» DATA FOR REVIEW
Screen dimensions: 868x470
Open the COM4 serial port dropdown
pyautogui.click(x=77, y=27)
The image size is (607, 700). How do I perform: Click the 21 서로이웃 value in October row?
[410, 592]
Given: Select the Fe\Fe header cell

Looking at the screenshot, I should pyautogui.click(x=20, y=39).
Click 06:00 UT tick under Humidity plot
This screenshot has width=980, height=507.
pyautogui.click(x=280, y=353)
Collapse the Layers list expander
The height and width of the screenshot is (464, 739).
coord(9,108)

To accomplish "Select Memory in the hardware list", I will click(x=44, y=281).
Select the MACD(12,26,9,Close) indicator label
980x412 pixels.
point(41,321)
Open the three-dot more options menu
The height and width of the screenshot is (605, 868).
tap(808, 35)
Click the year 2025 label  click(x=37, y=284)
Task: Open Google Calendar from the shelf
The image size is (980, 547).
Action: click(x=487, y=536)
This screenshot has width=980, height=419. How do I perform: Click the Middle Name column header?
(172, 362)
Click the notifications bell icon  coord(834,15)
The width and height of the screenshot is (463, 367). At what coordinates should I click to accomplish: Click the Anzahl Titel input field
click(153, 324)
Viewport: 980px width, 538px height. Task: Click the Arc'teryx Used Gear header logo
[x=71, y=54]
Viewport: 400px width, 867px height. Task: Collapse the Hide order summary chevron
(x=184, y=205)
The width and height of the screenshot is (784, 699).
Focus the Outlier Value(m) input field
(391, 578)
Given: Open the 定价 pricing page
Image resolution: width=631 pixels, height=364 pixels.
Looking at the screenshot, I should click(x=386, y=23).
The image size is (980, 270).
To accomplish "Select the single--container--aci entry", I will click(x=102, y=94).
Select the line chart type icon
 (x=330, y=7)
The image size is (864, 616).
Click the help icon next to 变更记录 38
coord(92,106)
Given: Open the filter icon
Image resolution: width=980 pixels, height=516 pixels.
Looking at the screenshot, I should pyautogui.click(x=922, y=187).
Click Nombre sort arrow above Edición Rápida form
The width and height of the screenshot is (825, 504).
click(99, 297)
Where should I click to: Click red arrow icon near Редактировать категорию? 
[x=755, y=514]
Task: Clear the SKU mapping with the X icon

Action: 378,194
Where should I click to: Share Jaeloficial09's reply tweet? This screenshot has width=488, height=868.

» PROBLEM
Using the entries above, state how many lines include the word "will", with no other words.

» REPLY
2